(hyper)sensitivity of goodness-of-fit tests



I have a large amount of empirical data consisting of interarrival
times that I believe are exponentially distributed. Looking at the
quantile-quantile plot between the empirical and theoretical/fitted
distribution, I see an almost perfect linear relationship.

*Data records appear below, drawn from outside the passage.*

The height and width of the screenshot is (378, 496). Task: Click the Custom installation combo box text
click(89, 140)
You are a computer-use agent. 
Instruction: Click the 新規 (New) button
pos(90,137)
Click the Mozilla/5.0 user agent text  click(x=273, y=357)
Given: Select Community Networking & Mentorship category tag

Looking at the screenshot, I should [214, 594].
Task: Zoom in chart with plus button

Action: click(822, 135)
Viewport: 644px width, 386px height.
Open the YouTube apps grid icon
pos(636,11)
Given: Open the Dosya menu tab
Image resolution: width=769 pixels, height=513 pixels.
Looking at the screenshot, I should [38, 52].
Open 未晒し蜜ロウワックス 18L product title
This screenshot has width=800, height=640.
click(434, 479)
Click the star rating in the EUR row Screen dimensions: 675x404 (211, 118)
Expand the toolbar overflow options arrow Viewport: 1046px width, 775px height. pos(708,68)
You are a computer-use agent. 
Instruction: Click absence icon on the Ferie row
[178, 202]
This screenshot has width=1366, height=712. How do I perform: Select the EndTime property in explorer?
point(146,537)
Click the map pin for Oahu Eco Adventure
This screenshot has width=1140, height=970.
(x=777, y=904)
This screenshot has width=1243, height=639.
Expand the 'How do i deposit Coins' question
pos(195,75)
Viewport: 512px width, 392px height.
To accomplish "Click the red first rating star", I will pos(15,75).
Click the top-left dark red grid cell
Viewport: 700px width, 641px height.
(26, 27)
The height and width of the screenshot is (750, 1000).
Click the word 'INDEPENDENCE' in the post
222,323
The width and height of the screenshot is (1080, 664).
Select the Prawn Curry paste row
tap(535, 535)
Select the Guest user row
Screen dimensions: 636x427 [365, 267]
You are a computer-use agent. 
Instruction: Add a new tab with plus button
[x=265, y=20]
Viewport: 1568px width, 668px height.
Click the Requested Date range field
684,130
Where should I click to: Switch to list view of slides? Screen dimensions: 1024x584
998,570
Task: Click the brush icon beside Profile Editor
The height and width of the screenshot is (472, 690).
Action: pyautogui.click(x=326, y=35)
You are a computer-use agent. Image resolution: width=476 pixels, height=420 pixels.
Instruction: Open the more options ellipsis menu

However, if I conduct a chi-square test, or kolmogorow-smirnov test,
the tests strongly reject the hypothesis that the interarrival times
are exponentially distributed. It seems that these tests are "too
sensitive" for large data sets. (In our case, we have over 1.5 million
interarrival data points.) Are there standard techniques for applying
goodness-of-fit tests to large pools of empirical data to make them
less senstive to arguably insignificant and minor discrepencies between
real-world data and a theoretical distribution? Thanks very much for
any help.

(Below I give an example of what happens with a chi-square test.

For example:

interval length empirical expected chi-square
summand

0-2 927,256 911,012.88 289.61
2-4 397,959 413,849.31 610.13
4-6 181,593 188,000.92 218.41
6-8 85,075 85,403.90 1.27
8-10 40,289 38,796.76 57.40
10-12 18,914 17,624.35 94.37
12-14 9,443 8,006.28 257.82
14-16 4,510 3,637.04 209.52
16-18 2,185 1,652.21 171.81
18-20 1,037 750.56 109.32
20 1,098 624.78 358.43

totals: 1669359 1669359.00 2378.07

Looking at a chi-square table, with 10 degrees of freedom from 11 bins,
we reject the null hypothesis that the interarrival lengths follow an
exponential distribution.)

.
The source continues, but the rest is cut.